Why we need to change the way we talk about anxiety
The sad fact is that, over the last four to five decades, anxiety has been seen by many health practitioners as something that needs to be suppressed or removed. But the latter option is impossible since we are all hard-wired to have anxiety as a protective mechanism.
General practitioners have historically handed out SSRIs (selective serotonin reuptake inhibitors) as the 'first line of defence' - a quick pharmacological incentive to try and curtail the symptoms, and to manage the anxiety. For many, SSRIs have been incredibly helpful. However, the transaction in this therapeutic relationship maintains that anxiety is a threat - something that needs to be overcome and defeated.
Thankfully, changes are afoot but we are a long distance from the way that medical industries and many in healthcare professions view things, such as generalised anxiety. Our relationship in the way that we view it when patients present needs to fundamentally change.
Yes, anxiety causes deep distress, is life curtailing for some and can be deeply restrictive in their lives. Yet, it is also a body system that has learnt to be hyperactive and hypervigilant in the defence of the individual, and this is the key point.
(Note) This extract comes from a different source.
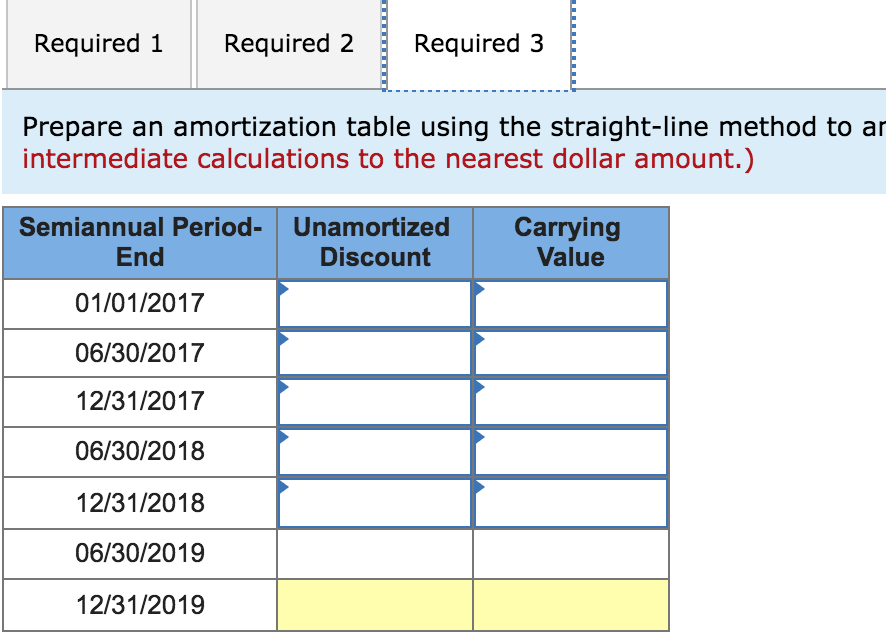Image resolution: width=886 pixels, height=644 pixels.
Task: Click the Carrying Value column header
Action: point(570,242)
Anxiety tries to keep us safe, but life events, perceptions and fears will have ratcheted up the dial.
This is why the use of language when working with clients with anxiety is so important.
Many of the clients that I work with who have generalised anxiety, phobias and ruminations talk about the 'power dynamic' of anxiety; that it has a control over them and that they need control. Indeed, control is one of the most used words in those who have had medium and long-term anxiety symptoms. The need to control their well-being, their environment, and to reduce potential risks to them.
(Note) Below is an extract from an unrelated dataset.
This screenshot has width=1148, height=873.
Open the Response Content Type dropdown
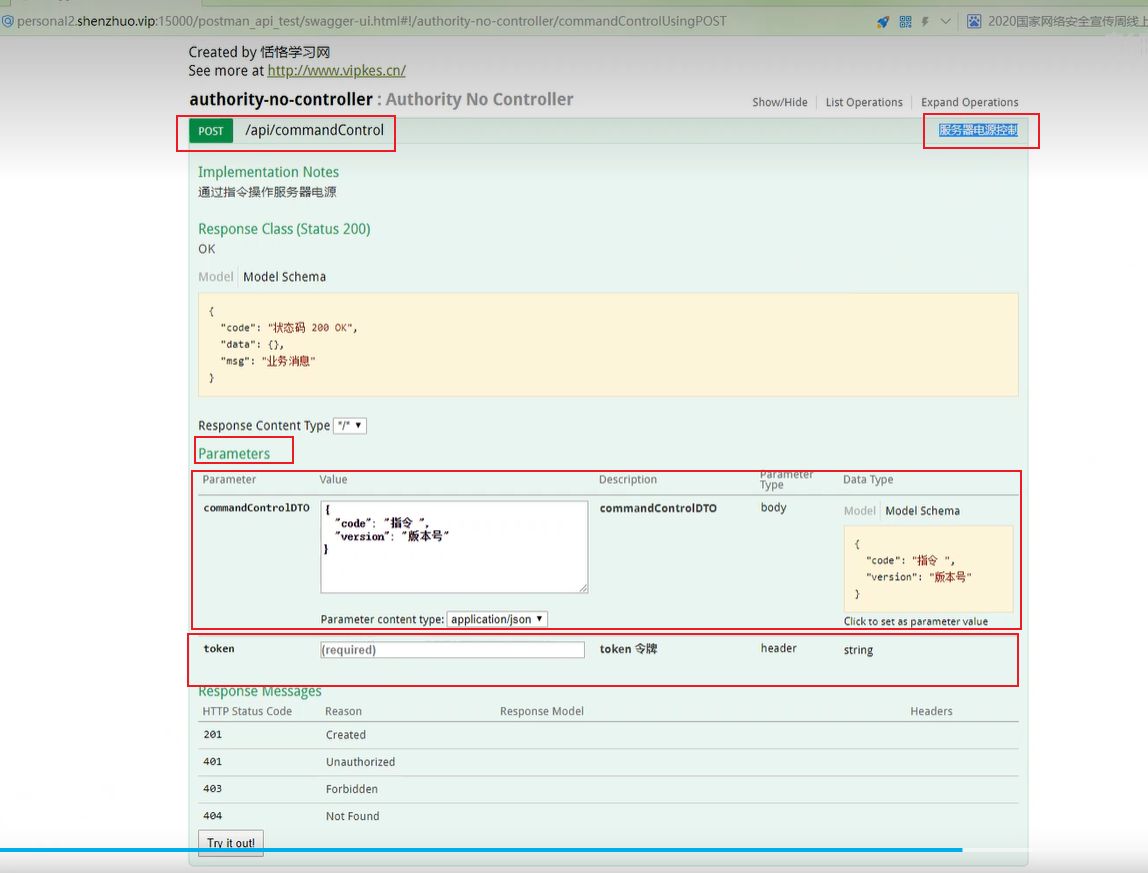(x=350, y=426)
However, the reality is that the anxiety-creating mechanisms (that we all have) are super-sensitised in those with anxiety, and they work overtime trying to defend the individual. Therefore, visualising anxiety as something that simply seeks to defend and protect, yet is an old vestige of a set of reactions that are not now useful, can dramatically help to reduce stress and anxiety levels at points in people’s lives.
I have lived through and worked through anxiety for over 40 years now, and my relationship with it is viewed through the prism of an 'old friend' who has tried their best to protect me from things that happened early on in my childhood. It underscores the need for self-compassion, and has opened up a new way that I have seen anxiety and the benefits of reframing that relationship.
What I am stressing is that using the right language and framing of anxiety is key to reducing the fears of individuals. The two are cyclical. The more people fear anxiety, the more the anxiety is maintained. The less they see it as threatening and, for example, as an old protective sweater that is not now needed, the less that cycle of anxiety consolidation is maintained.